▸ About this task
From the line containing "The image size" to the last line of the data below, copy everything exactly and nothing else; pictures stay out.
Segment Start: Exercise data
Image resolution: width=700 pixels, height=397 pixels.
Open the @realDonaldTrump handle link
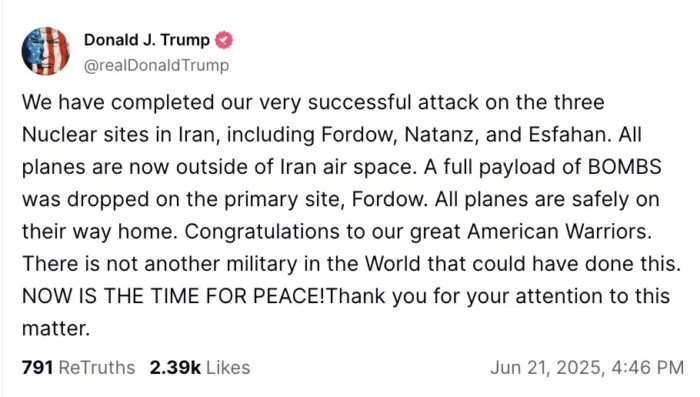tap(156, 65)
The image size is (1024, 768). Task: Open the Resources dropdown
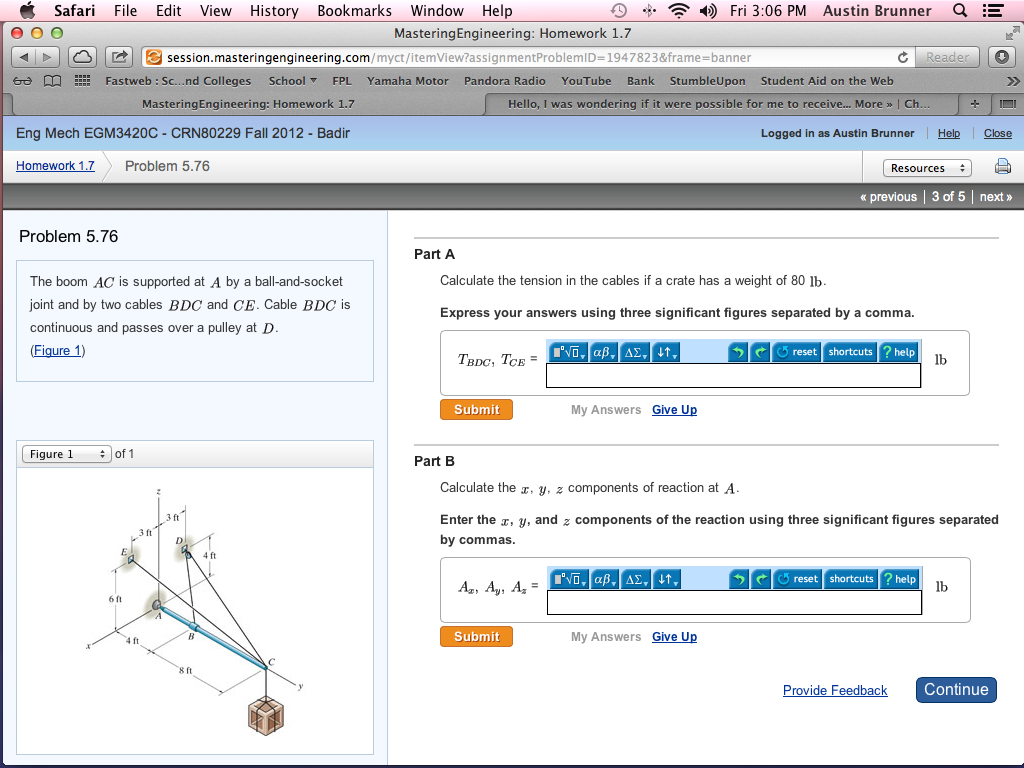tap(927, 168)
Segment End: Exercise data
▸ Your solution
The image size is (1024, 768). Task: Open the Resources dropdown
tap(927, 168)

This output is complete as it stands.